I did look at all 73 pages, I'm a sophisticated investor and I still didn't see the need for all of the data. That amount of analysis is for hedge funds who have to justify to large dollar clients to invest multiple millions of dollars. I don't think that group frequents BP.


Growth is marginal. Listings down a 1/3, not in any market known to man kind!

new home construction is up, can’t hire the people. My guess is still going on to may/June.

btw really bad timing to release such info.  (Coming from Indiana university grad)

Thank you all for this feedback, it's extremely helpful! Would appreciate any more if people are willing to read. I totally get the 'this is too much info' feedback, that makes sense. What is the most useful data in here to you all? 

@Dave Meyer I did also find this to be too much information, but I was curious on which data should be important to me as an investor and why. It seemed an inch deep and a mile wide. The job outlook and employer sections in particular, confused me. The job outlook data included 2020, but the top employers list on slide 37 was from 2017. Slide 28 included local gov't data but 29 did not include any gov't job data as the footnote indicated. 

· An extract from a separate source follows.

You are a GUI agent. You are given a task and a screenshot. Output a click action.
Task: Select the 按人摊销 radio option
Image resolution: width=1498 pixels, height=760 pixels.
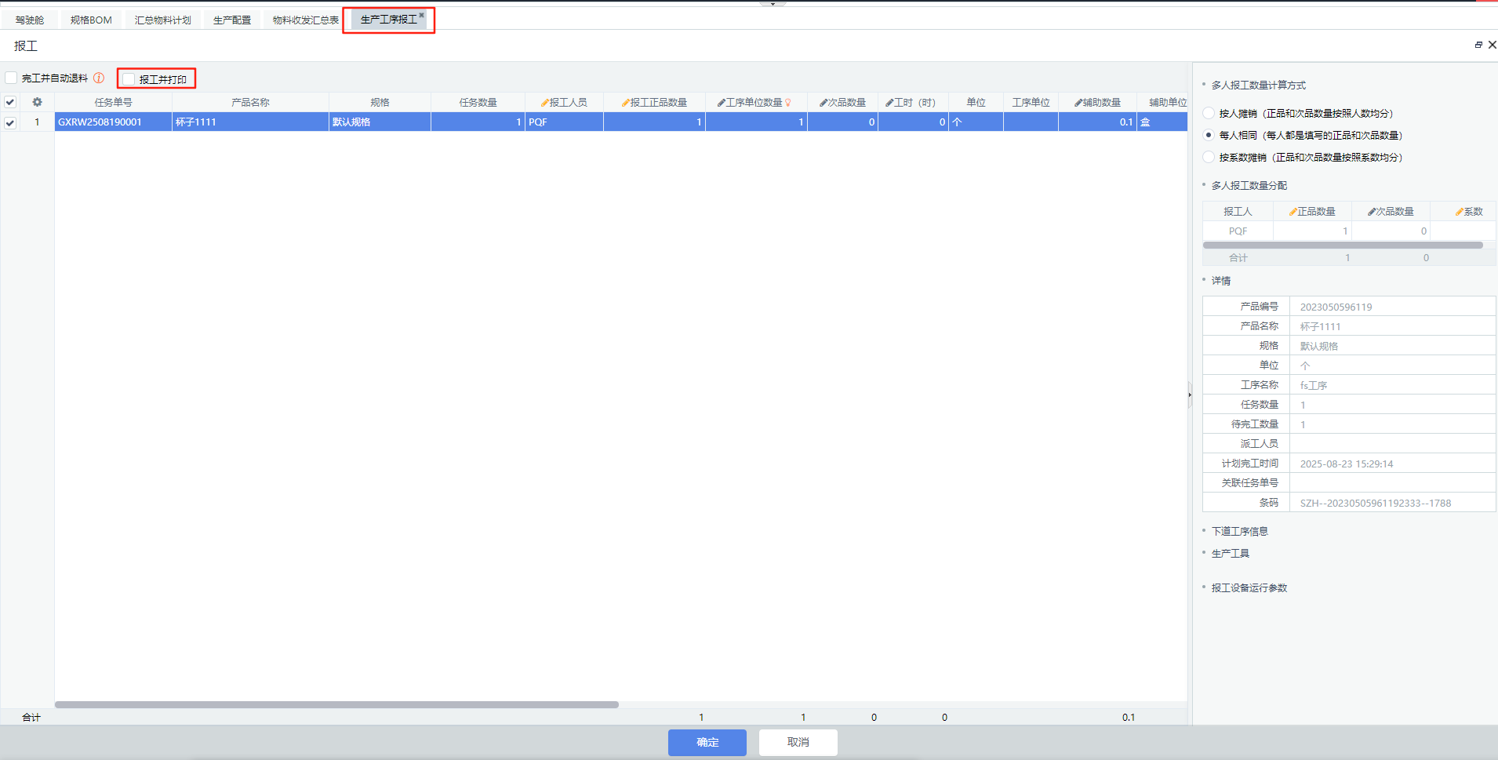(1209, 113)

I thought it was very neat, but I did not understand the definition of the risk indexes, eg what risk they are measuring and what data goes into it. I also have no idea what to do with some of the other metrics, such as the bit about housing being overpriced if interest rates are forever 5% and availability is 23% (forget specifics).. it just seems arbitrary.

i also agree about how this is great if you are pitching for millions of dollars of investment in a specific city, but i see users here over and over again trying to figure out what city to pick for remote investing.  They dont need this much data, but instead comparisons similar to what the various local realtors post when someone is trying to pick (for example) dayton, columbus or cleveland.  You see a lot of interesting graphs of things like population trends, cash flow vs appreciation,  compairson of local govt behaviors towards rentals..  would also be interesting to see things like ratios of rentals to PMs (eg can you easily find a new PM), market competition for foreclosures/auctions, ratio of income vs rent for neighborhoods etc. Not for one city but instead a tool that lets you compare multiple side by side...

just my 2 cents

This is great data but a bit overwhelming due to the sheer volume. If I were analyzing an 8+ figure deal then I'd appreciate this degree of research because I could justify investing the time required to perform this level of due diligence. If I were analyzing a SFH or small multifamily then this would take me to too long to determine if the investment is right for me.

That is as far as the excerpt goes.